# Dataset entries
=== Begin Enclosure ===

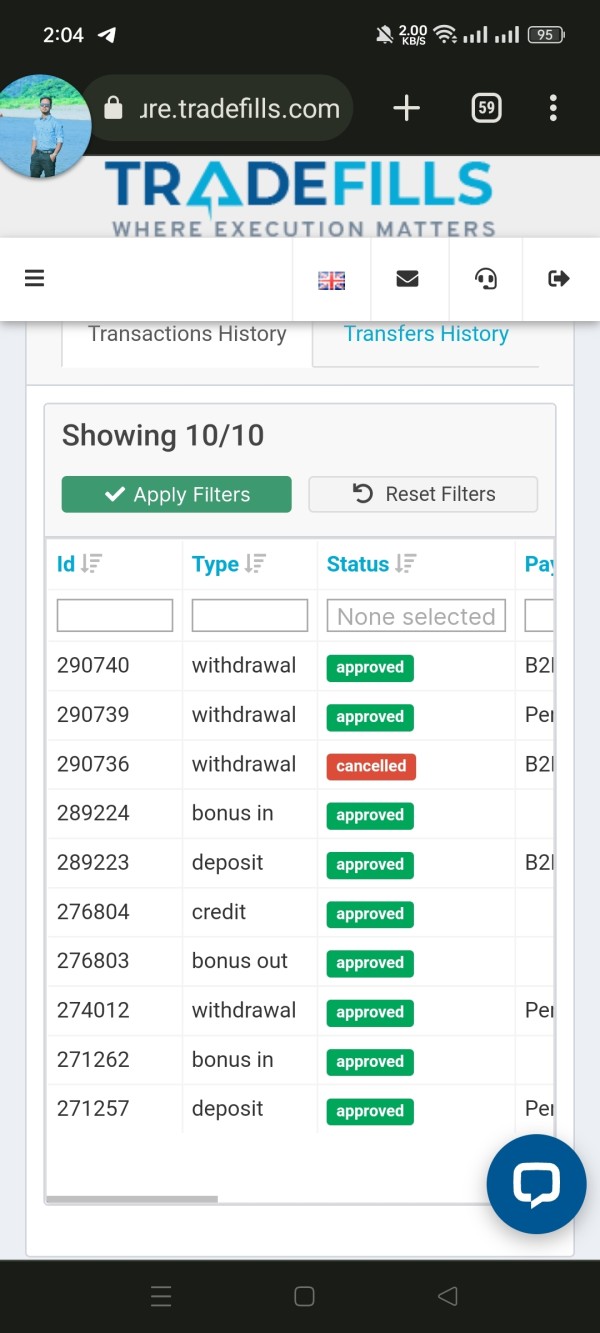600x1333 pixels.
Task: Sort table by Id column
Action: (x=79, y=564)
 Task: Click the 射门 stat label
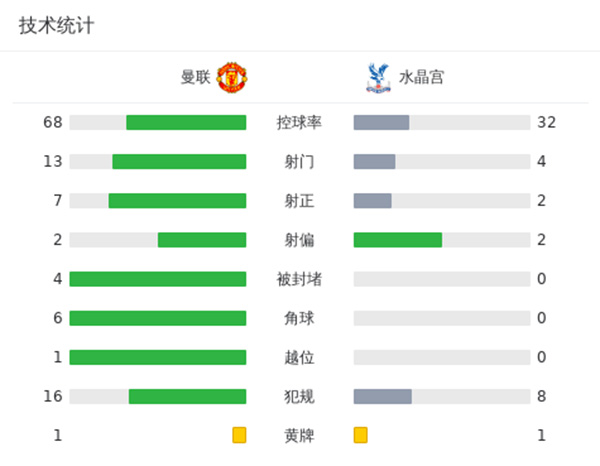pyautogui.click(x=299, y=162)
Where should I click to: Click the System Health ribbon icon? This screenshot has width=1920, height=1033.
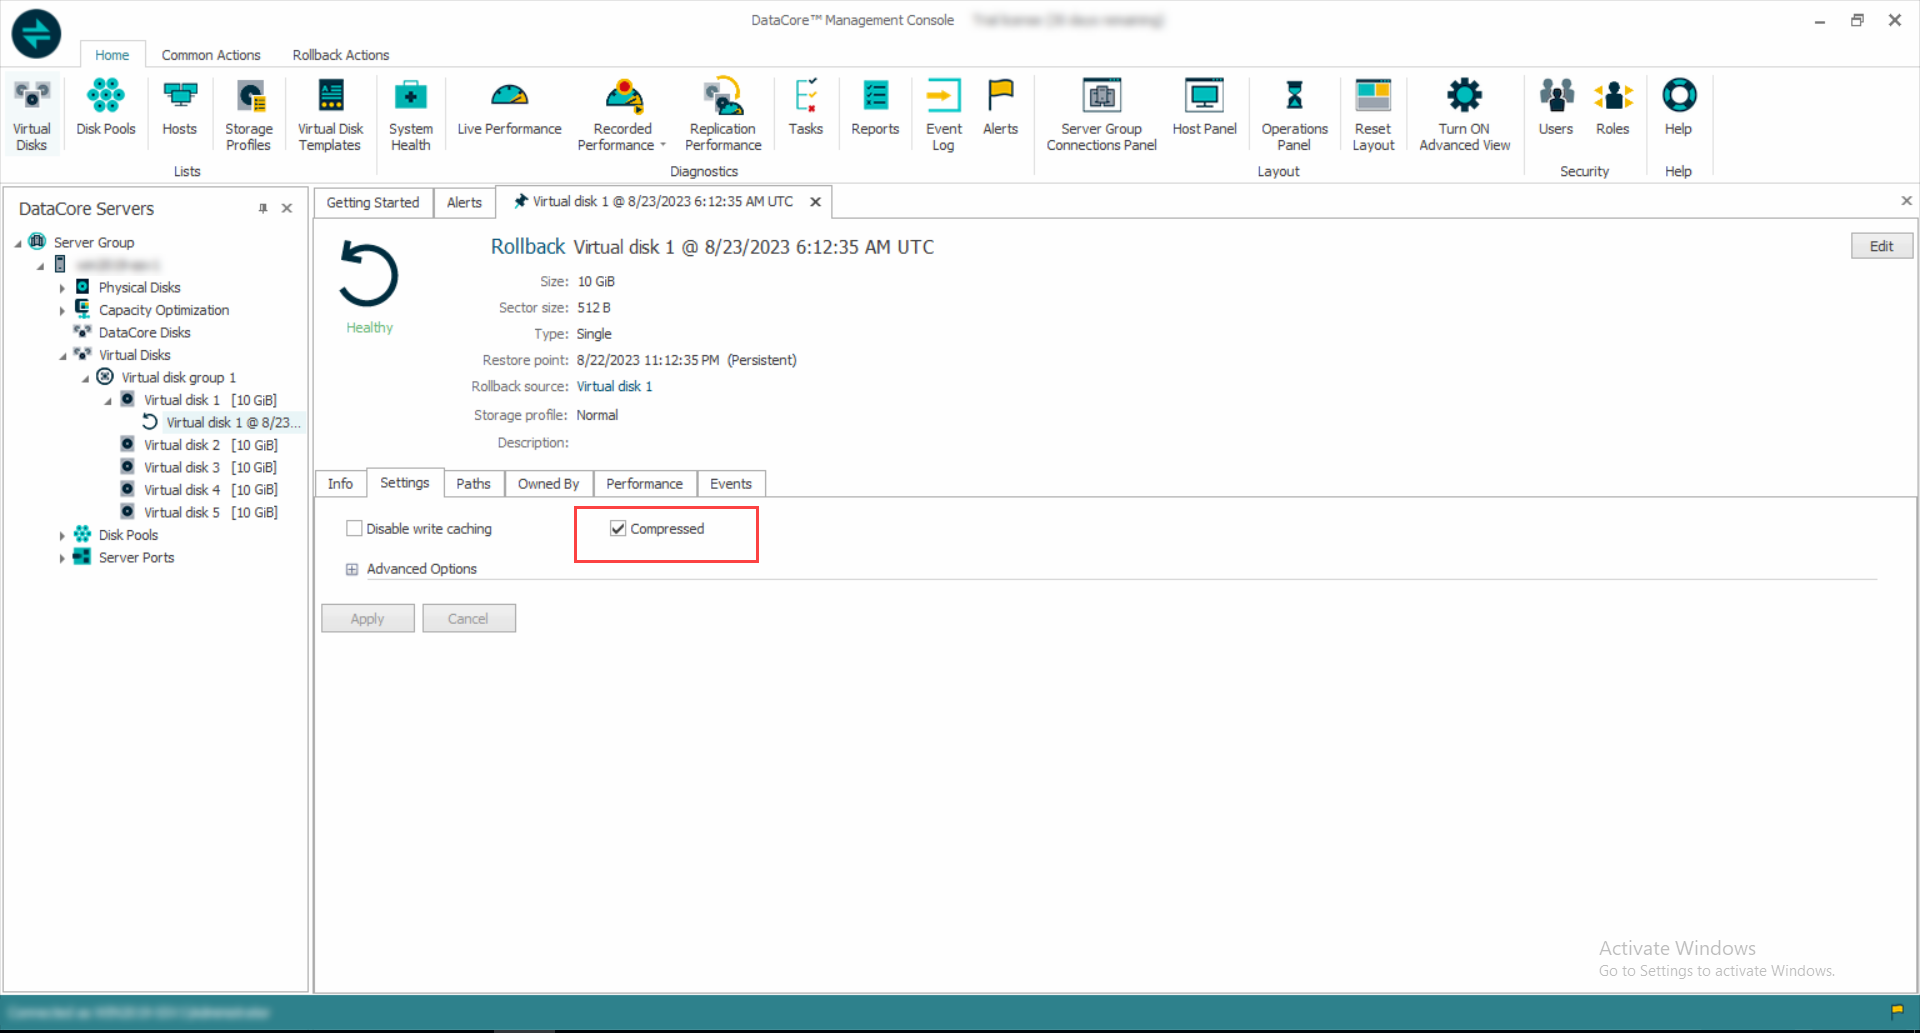click(x=410, y=114)
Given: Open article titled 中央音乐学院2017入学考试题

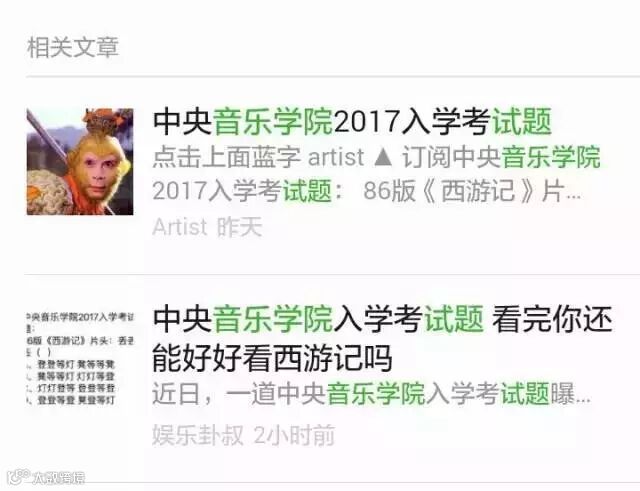Looking at the screenshot, I should pos(353,121).
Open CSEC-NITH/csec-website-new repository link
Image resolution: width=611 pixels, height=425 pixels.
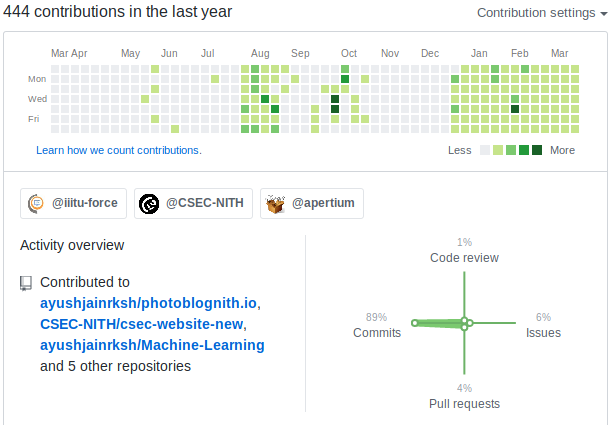pyautogui.click(x=142, y=324)
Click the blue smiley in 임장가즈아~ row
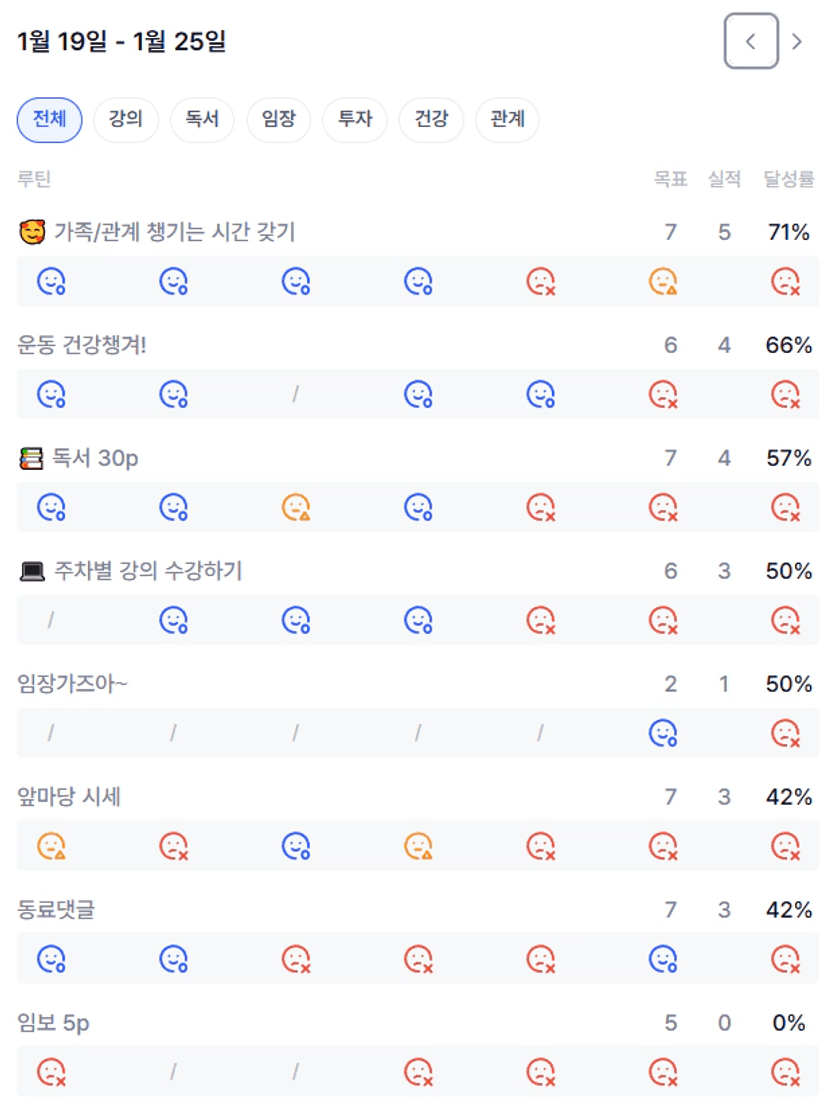 [x=663, y=734]
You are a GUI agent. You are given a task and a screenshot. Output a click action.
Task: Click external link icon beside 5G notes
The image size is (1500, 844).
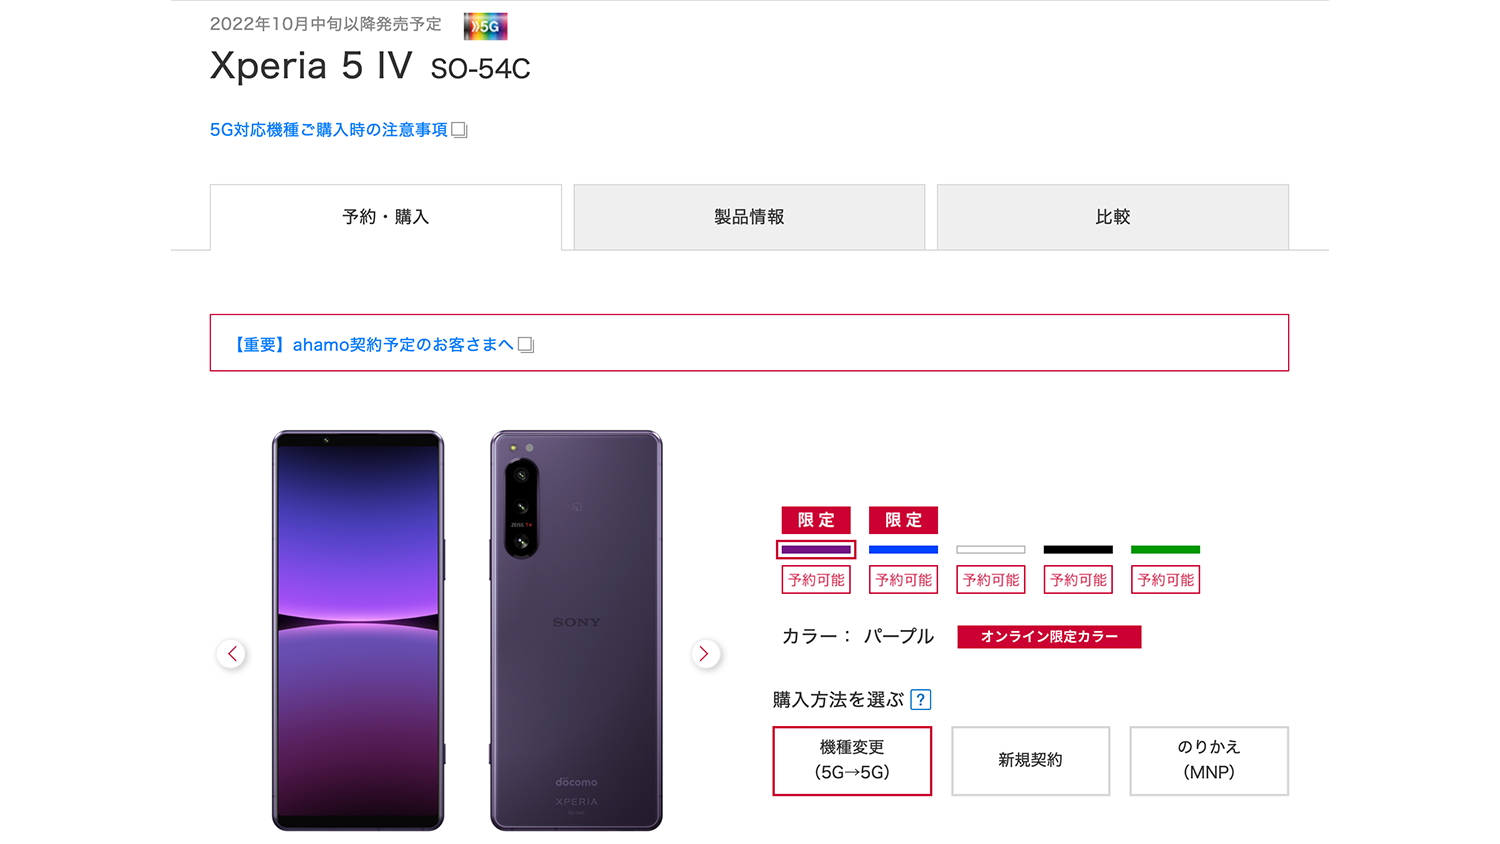pyautogui.click(x=459, y=130)
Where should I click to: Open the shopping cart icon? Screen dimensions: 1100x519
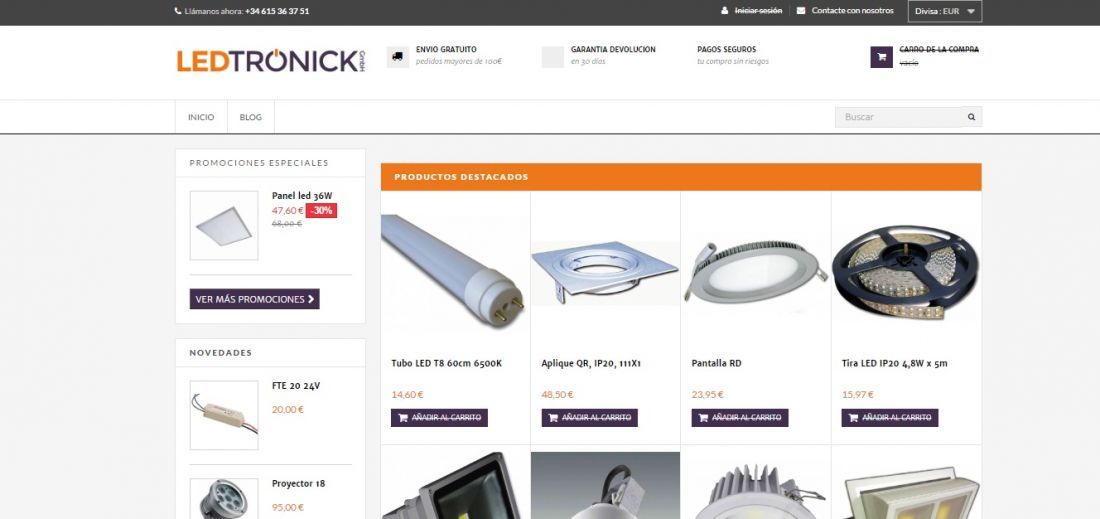click(x=881, y=57)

=== End Enclosure ===

# WHAT TO DO
The line with "Task: Click the 射门 stat label" and each line after it, through the final line of the data, are to be duplicated exactly, with pictures left out and nothing more included.

# RESULT FOR THIS EXERCISE
 Task: Click the 射门 stat label
pyautogui.click(x=299, y=162)
Where should I click to: Click the System Health ribbon icon? This screenshot has width=1920, height=1033.
click(x=410, y=114)
Given: Open article titled 中央音乐学院2017入学考试题

Looking at the screenshot, I should pos(353,121).
Open CSEC-NITH/csec-website-new repository link
Image resolution: width=611 pixels, height=425 pixels.
pyautogui.click(x=142, y=324)
Click the blue smiley in 임장가즈아~ row
 [x=663, y=734]
You are a GUI agent. You are given a task and a screenshot. Output a click action.
Task: Click external link icon beside 5G notes
The image size is (1500, 844).
pyautogui.click(x=459, y=130)
Where should I click to: Open the shopping cart icon? Screen dimensions: 1100x519
click(x=881, y=57)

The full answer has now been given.